An article by Seth Brown from two years ago had some interesting points about the high-tech industry, outsourcing and suburbia. He posits that places like Tyson's Corner and Alpharetta could quickly become Flint, Michigan. I.E. places where there's nothing to do since what was there happened to leave. I hear from people hiring in places like that who can't find folks who want to deal with the drive and avoid the gig -- no matter how cool it might be.

To me this doesn't seem to be related to the death of suburbia but what do I know?

ROBOTS!!!

I've been trying to unload paper magazines for about 15 years now and some of the most beautiful artifacts I've had to part with are those old Omni mags from the 1980s. They did fiction (Gibson, Stirling, etc) and science tidbits and interviews with scientists and various other thinkers. In March 1985 was an interview with Edward de Bono who had an provacative suggestion: that "workers and unions, instead of retreating before robots, should take the initiative and get to own the robots, then lease them to the factory. I suggest a trinity concept betweeen finance companies, management and suppliers of labor or robots." Now this is a very bold idea which obviously never took hold: abstract the physical action applied to mass-produced sequences. But De Bono had another idea that can now be found in many a "wish it had happened thus" text, including for example Cradle to Cradle, where a factory's inputs should be downstream of its outputs and that lends to the notion that it doesn't pollute its own water and, by extension, anyone's water.

06 June 2006

Caught a lecture tonight from Mayflower author, Nathaniel Philbrick at the Carter Center in the hopes of not needing to buy the book but frankly I was inthralled. The period from 1620 to 1675 was almost idyllic, sure plenty of intrigue but not much civ-threatening violence. Then all hell breaks loose with King Philip's War. The losses were stupendous! Of 70,000 total people in New England they lose a higher percentage than were lost in the American Civil War. The English settlers were more than "decimated", most villages burnt, and survived by the luck of Benjamin Church who had been living happily with the Indians in today's Rhode Island. Fascinating stuff and like Philbrick said, I didn't know much between "The First Thanksgiving" and 1776. So, anyways, I guess I'll have to get the book!

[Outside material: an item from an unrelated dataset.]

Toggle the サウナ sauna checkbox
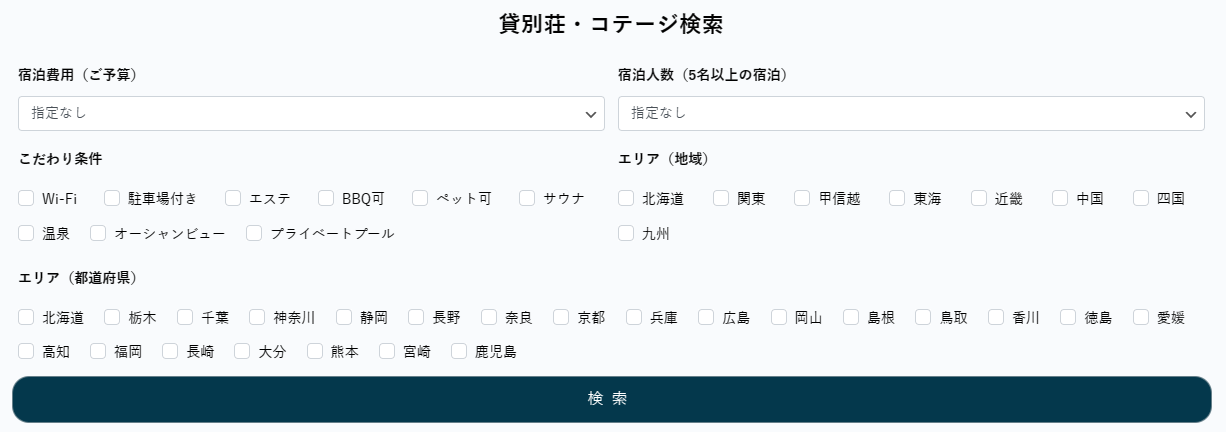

I don't get to look at blogs much anymore: funny how having everything blocked at the work desktop can change things :) So I happen to check Boing Boing today for the first time in months and what's at the top but a strange story about a back yard in Grant Park!


http://www.boingboing.net/2006/06/05/the_demon_fish_of_so.html

Not sure what this means for the future, but hopefully it's not one of my old houses!